### INFORMATION SUPPLIED:

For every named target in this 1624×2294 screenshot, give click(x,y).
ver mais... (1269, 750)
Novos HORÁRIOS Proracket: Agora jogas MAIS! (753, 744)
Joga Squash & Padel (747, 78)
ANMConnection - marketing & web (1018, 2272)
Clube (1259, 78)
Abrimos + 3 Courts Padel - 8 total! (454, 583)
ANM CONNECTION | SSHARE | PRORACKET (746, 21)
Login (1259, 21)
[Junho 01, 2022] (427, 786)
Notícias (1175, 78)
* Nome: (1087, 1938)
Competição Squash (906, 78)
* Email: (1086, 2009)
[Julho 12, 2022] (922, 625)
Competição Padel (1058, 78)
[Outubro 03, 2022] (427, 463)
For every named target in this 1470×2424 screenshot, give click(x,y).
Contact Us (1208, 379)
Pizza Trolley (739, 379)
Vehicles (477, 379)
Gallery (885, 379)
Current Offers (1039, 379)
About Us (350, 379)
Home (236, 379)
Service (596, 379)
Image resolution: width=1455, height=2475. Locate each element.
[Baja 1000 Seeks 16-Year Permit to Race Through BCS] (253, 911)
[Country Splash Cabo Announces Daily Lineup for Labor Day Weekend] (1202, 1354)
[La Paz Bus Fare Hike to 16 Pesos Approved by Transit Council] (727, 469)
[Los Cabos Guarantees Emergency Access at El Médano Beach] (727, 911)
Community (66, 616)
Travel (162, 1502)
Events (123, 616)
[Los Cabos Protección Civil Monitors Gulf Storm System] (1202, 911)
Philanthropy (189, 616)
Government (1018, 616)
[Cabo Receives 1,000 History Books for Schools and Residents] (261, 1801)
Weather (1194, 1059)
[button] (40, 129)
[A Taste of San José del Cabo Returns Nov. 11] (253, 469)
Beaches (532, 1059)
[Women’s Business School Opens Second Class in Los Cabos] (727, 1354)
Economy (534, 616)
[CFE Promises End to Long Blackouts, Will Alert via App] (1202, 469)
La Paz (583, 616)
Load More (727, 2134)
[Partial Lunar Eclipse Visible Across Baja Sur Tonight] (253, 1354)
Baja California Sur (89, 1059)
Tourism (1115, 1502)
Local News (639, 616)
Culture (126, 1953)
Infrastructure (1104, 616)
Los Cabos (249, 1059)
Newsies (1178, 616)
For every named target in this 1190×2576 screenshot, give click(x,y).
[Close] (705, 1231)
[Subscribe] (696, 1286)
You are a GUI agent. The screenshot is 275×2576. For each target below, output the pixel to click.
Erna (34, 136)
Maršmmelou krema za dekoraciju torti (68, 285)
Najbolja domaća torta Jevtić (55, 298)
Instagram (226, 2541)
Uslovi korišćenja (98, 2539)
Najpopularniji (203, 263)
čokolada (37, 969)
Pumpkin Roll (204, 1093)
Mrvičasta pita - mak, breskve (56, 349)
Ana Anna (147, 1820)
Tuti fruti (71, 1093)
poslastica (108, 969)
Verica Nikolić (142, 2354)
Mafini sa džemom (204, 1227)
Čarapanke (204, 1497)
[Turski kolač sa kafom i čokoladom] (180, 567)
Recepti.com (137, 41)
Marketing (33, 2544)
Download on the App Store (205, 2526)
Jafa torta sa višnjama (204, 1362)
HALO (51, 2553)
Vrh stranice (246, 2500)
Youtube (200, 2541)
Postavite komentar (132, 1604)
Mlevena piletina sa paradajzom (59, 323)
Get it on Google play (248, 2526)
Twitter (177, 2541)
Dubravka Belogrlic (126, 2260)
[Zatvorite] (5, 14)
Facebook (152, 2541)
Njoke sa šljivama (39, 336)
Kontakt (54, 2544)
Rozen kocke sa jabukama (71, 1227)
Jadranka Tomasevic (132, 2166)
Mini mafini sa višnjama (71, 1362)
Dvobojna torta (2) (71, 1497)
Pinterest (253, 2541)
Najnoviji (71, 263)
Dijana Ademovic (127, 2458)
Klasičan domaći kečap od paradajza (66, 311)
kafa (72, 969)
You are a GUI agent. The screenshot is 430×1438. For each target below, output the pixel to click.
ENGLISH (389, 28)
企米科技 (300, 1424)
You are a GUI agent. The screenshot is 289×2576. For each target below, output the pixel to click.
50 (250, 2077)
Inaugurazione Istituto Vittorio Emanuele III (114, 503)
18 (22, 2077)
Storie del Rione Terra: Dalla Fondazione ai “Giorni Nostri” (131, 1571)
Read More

### ABOUT THIS TASK:
Take the lines above and print them exactly.

### RESULT BELOW:
For every named target in this 1624×2294 screenshot, give click(x,y).
ver mais... (1269, 750)
Novos HORÁRIOS Proracket: Agora jogas MAIS! (753, 744)
Joga Squash & Padel (747, 78)
ANMConnection - marketing & web (1018, 2272)
Clube (1259, 78)
Abrimos + 3 Courts Padel - 8 total! (454, 583)
ANM CONNECTION | SSHARE | PRORACKET (746, 21)
Login (1259, 21)
[Junho 01, 2022] (427, 786)
Notícias (1175, 78)
* Nome: (1087, 1938)
Competição Squash (906, 78)
* Email: (1086, 2009)
[Julho 12, 2022] (922, 625)
Competição Padel (1058, 78)
[Outubro 03, 2022] (427, 463)
For every named target in this 1470×2424 screenshot, give click(x,y).
Contact Us (1208, 379)
Pizza Trolley (739, 379)
Vehicles (477, 379)
Gallery (885, 379)
Current Offers (1039, 379)
About Us (350, 379)
Home (236, 379)
Service (596, 379)
Image resolution: width=1455, height=2475. Locate each element.
[Baja 1000 Seeks 16-Year Permit to Race Through BCS] (253, 911)
[Country Splash Cabo Announces Daily Lineup for Labor Day Weekend] (1202, 1354)
[La Paz Bus Fare Hike to 16 Pesos Approved by Transit Council] (727, 469)
[Los Cabos Guarantees Emergency Access at El Médano Beach] (727, 911)
Community (66, 616)
Travel (162, 1502)
Events (123, 616)
[Los Cabos Protección Civil Monitors Gulf Storm System] (1202, 911)
Philanthropy (189, 616)
Government (1018, 616)
[Cabo Receives 1,000 History Books for Schools and Residents] (261, 1801)
Weather (1194, 1059)
[button] (40, 129)
[A Taste of San José del Cabo Returns Nov. 11] (253, 469)
Beaches (532, 1059)
[Women’s Business School Opens Second Class in Los Cabos] (727, 1354)
Economy (534, 616)
[CFE Promises End to Long Blackouts, Will Alert via App] (1202, 469)
La Paz (583, 616)
Load More (727, 2134)
[Partial Lunar Eclipse Visible Across Baja Sur Tonight] (253, 1354)
Baja California Sur (89, 1059)
Tourism (1115, 1502)
Local News (639, 616)
Culture (126, 1953)
Infrastructure (1104, 616)
Los Cabos (249, 1059)
Newsies (1178, 616)
For every named target in this 1190×2576 screenshot, give click(x,y).
[Close] (705, 1231)
[Subscribe] (696, 1286)
You are a GUI agent. The screenshot is 275×2576. For each target below, output the pixel to click.
Erna (34, 136)
Maršmmelou krema za dekoraciju torti (68, 285)
Najbolja domaća torta Jevtić (55, 298)
Instagram (226, 2541)
Uslovi korišćenja (98, 2539)
Najpopularniji (203, 263)
čokolada (37, 969)
Pumpkin Roll (204, 1093)
Mrvičasta pita - mak, breskve (56, 349)
Ana Anna (147, 1820)
Tuti fruti (71, 1093)
poslastica (108, 969)
Verica Nikolić (142, 2354)
Mafini sa džemom (204, 1227)
Čarapanke (204, 1497)
[Turski kolač sa kafom i čokoladom] (180, 567)
Recepti.com (137, 41)
Marketing (33, 2544)
Download on the App Store (205, 2526)
Jafa torta sa višnjama (204, 1362)
HALO (51, 2553)
Vrh stranice (246, 2500)
Youtube (200, 2541)
Postavite komentar (132, 1604)
Mlevena piletina sa paradajzom (59, 323)
Get it on Google play (248, 2526)
Twitter (177, 2541)
Dubravka Belogrlic (126, 2260)
[Zatvorite] (5, 14)
Facebook (152, 2541)
Njoke sa šljivama (39, 336)
Kontakt (54, 2544)
Rozen kocke sa jabukama (71, 1227)
Jadranka Tomasevic (132, 2166)
Mini mafini sa višnjama (71, 1362)
Dvobojna torta (2) (71, 1497)
Pinterest (253, 2541)
Najnoviji (71, 263)
Dijana Ademovic (127, 2458)
Klasičan domaći kečap od paradajza (66, 311)
kafa (72, 969)
You are a GUI agent. The screenshot is 430×1438. For each target below, output the pixel to click.
ENGLISH (389, 28)
企米科技 (300, 1424)
You are a GUI agent. The screenshot is 289×2576. For each target below, output the pixel to click.
50 (250, 2077)
Inaugurazione Istituto Vittorio Emanuele III (114, 503)
18 (22, 2077)
Storie del Rione Terra: Dalla Fondazione ai “Giorni Nostri” (131, 1571)
Read More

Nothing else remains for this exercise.